[Tâche 1]
Pouvez-vous recopier à l'identique les lignes des entrées, en commençant par la ligne contenant « Given: Open jockey link S Camacho » et en allant jusqu'à la ligne contenant « Screen dimensions: 583x206 16,189 », ces deux lignes comprises ?

[Texte fourni]

Il convient de donner acte à M. et Mme [Y] de leur désistement d’appel à l’égard des sociétés Abeille IARD & Santé, Pouliquen, Entreprise Bihannic, la SMABTP et M. [R].
En application des articles 1792-4-1 et 1792-4-3 du code civil, les actions du maître de l’ouvrage contre le constructeur en réparation des désordres affectant l’ouvrage doivent être exercées, à peine de forclusion, dans le délai de dix ans à compter de sa réception.
Aux termes de l’article L 124-3 du code des assurances « le tiers lésé dispose d’un droit d’action directe à l’encontre de l’assureur garantissant la responsabilité civile de la personne responsable.
L’assureur ne peut payer à un autre que le tiers lésé tout ou partie de la somme due par lui, tant que ce tiers n’a pas été désintéressé, jusqu’à concurrence de ladite somme, des conséquences pécuniaires du fait dommageable ayant entraîné la responsabilité de l’assuré. »
Selon l’article L 114-1 du code des assurances « toutes actions dérivant d’un contrat d’assurance sont prescrites par deux ans à compter de l’événement qui y donne naissance. Par exception, les actions dérivant d’un contrat d’assurance relatives à des dommages résultant de mouvements de terrain consécutifs à la sécheresse-réhydratation des sols, reconnus comme une catastrophe naturelle dans les conditions prévues à l’article L. 125-1, sont prescrites par cinq ans à compter de l’événement qui y donne naissance.
Toutefois, ce délai ne court :
1° En cas de réticence, omission, déclaration fausse ou inexacte sur le risque couru, que du jour où l’assureur en a eu connaissance ;
2° En cas de sinistre, que du jour où les intéressés en ont eu connaissance, s’ils prouvent qu’ils l’ont ignoré jusque-là.

[Tâche 2]
Pouvez-vous reprendre le texte fourni en commençant par « Aux termes de » et en allant jusqu'à « la personne responsable. », en substituant « tiers victime » à « tiers lésé » ?

[Liste des entrées]

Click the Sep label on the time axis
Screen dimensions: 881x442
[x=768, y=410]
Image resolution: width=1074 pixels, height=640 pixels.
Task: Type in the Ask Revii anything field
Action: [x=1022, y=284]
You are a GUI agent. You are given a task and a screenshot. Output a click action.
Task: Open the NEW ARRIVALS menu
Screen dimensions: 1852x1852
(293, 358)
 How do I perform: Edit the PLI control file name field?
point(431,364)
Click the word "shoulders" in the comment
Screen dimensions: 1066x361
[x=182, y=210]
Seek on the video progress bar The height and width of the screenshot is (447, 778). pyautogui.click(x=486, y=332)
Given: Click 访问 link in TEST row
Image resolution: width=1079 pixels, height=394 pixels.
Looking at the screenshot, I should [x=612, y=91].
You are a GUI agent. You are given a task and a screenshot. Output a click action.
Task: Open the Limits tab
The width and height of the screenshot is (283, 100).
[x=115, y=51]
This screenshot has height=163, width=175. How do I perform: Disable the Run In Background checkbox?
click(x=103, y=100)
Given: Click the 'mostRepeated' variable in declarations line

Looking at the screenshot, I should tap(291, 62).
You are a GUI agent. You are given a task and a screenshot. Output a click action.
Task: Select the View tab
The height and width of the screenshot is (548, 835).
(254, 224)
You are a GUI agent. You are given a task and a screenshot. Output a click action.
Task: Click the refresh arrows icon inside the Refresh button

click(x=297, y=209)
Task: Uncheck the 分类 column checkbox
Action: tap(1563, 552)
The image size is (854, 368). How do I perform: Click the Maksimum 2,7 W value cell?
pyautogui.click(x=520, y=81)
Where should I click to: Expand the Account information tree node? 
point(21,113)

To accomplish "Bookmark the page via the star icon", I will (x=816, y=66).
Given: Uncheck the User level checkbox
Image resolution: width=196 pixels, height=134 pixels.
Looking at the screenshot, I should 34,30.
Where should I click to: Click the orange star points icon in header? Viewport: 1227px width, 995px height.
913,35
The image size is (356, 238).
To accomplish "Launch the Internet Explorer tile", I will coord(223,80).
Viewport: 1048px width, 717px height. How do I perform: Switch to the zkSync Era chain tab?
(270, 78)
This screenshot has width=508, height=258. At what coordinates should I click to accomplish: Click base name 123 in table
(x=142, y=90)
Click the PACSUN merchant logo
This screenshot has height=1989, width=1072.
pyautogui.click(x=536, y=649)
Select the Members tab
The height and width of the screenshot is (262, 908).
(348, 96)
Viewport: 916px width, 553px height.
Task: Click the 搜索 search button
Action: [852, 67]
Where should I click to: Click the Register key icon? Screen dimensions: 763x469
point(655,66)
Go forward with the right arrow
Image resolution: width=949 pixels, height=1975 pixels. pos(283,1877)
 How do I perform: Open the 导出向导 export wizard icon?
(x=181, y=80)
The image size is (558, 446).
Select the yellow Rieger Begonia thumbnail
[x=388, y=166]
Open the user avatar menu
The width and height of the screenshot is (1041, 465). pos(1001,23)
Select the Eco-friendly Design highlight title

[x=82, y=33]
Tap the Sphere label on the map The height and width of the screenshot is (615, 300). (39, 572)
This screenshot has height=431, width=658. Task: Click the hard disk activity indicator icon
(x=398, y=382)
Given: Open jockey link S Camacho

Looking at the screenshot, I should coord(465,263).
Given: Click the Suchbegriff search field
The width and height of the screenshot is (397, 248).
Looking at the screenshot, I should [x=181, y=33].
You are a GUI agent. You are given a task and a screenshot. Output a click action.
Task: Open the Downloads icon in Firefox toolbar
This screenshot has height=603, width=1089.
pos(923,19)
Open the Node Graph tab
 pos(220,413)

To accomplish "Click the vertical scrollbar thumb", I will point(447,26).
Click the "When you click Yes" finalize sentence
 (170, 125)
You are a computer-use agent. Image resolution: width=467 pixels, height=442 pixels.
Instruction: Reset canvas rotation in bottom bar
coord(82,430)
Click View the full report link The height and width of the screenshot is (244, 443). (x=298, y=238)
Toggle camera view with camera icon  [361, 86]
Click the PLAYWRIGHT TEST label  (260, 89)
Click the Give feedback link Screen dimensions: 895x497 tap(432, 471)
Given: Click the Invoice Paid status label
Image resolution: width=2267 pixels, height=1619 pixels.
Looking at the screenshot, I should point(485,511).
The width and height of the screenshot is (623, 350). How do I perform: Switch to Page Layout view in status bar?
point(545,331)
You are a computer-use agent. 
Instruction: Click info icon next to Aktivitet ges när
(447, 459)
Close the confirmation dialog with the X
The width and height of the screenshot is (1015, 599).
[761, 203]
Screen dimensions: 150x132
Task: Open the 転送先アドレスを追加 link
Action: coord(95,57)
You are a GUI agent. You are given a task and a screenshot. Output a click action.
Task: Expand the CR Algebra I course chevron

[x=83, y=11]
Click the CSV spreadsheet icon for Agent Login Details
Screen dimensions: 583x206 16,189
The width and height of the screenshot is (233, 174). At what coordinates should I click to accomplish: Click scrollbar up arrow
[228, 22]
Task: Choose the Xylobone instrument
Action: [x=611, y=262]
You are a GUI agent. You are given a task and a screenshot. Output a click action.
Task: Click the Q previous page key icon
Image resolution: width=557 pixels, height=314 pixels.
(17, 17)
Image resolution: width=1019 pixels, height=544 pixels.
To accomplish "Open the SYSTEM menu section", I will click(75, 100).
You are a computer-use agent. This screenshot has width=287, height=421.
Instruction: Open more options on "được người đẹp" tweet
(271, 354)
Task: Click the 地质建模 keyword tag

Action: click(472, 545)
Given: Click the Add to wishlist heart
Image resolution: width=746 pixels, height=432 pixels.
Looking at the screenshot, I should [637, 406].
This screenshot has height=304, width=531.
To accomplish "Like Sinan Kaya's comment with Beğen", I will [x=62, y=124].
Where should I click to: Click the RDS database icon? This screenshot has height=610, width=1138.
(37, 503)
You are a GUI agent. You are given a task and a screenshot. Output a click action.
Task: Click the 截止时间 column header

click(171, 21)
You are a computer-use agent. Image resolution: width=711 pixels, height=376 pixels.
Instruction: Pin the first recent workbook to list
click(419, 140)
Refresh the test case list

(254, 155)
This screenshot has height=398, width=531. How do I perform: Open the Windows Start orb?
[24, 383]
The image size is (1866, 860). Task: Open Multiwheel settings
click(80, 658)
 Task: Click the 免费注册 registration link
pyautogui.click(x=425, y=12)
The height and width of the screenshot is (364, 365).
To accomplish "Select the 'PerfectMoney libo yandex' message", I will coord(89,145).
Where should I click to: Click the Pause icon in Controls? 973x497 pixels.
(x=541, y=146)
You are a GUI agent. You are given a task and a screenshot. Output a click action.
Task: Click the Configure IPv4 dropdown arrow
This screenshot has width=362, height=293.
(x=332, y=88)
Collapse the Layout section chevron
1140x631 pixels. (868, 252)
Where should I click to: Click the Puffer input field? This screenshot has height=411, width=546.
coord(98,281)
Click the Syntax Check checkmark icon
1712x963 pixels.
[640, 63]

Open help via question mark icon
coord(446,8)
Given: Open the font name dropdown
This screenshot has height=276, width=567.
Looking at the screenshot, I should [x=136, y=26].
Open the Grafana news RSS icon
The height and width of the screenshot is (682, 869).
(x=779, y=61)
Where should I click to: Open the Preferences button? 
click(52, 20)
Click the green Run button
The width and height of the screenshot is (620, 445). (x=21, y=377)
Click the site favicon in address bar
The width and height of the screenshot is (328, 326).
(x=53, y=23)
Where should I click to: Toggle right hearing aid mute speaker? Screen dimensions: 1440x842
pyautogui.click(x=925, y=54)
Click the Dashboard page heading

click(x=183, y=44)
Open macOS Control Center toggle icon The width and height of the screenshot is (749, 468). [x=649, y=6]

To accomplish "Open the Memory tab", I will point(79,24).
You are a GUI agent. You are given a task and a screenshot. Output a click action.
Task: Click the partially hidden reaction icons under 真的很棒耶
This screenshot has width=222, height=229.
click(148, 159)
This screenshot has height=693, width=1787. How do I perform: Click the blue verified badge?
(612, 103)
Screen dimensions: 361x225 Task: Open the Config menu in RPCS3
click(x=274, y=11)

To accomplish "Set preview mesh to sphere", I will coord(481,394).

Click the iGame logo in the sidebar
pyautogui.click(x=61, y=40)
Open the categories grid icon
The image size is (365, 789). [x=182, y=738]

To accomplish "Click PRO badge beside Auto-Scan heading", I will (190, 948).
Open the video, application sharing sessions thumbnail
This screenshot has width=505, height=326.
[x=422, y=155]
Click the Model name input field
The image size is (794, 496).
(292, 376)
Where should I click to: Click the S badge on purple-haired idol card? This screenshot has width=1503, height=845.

[Bonne réponse 1]
Given: Open jockey link S Camacho

Looking at the screenshot, I should coord(465,263).
Given: Click the Suchbegriff search field
The width and height of the screenshot is (397, 248).
Looking at the screenshot, I should [x=181, y=33].
You are a GUI agent. You are given a task and a screenshot. Output a click action.
Task: Open the Downloads icon in Firefox toolbar
This screenshot has height=603, width=1089.
pos(923,19)
Open the Node Graph tab
 pos(220,413)

To accomplish "Click the vertical scrollbar thumb", I will point(447,26).
Click the "When you click Yes" finalize sentence
 (170, 125)
You are a computer-use agent. Image resolution: width=467 pixels, height=442 pixels.
Instruction: Reset canvas rotation in bottom bar
coord(82,430)
Click View the full report link The height and width of the screenshot is (244, 443). (x=298, y=238)
Toggle camera view with camera icon  [361, 86]
Click the PLAYWRIGHT TEST label  (260, 89)
Click the Give feedback link Screen dimensions: 895x497 tap(432, 471)
Given: Click the Invoice Paid status label
Image resolution: width=2267 pixels, height=1619 pixels.
Looking at the screenshot, I should point(485,511).
The width and height of the screenshot is (623, 350). How do I perform: Switch to Page Layout view in status bar?
point(545,331)
You are a computer-use agent. 
Instruction: Click info icon next to Aktivitet ges när
(447, 459)
Close the confirmation dialog with the X
The width and height of the screenshot is (1015, 599).
[761, 203]
Screen dimensions: 150x132
Task: Open the 転送先アドレスを追加 link
Action: coord(95,57)
You are a GUI agent. You are given a task and a screenshot. Output a click action.
Task: Expand the CR Algebra I course chevron

[x=83, y=11]
Click the CSV spreadsheet icon for Agent Login Details
Screen dimensions: 583x206 16,189

[Bonne réponse 2]
Aux termes de l’article L 124-3 du code des assurances « le tiers victime dispose d’un droit d’action directe à l’encontre de l’assureur garantissant la responsabilité civile de la personne responsable.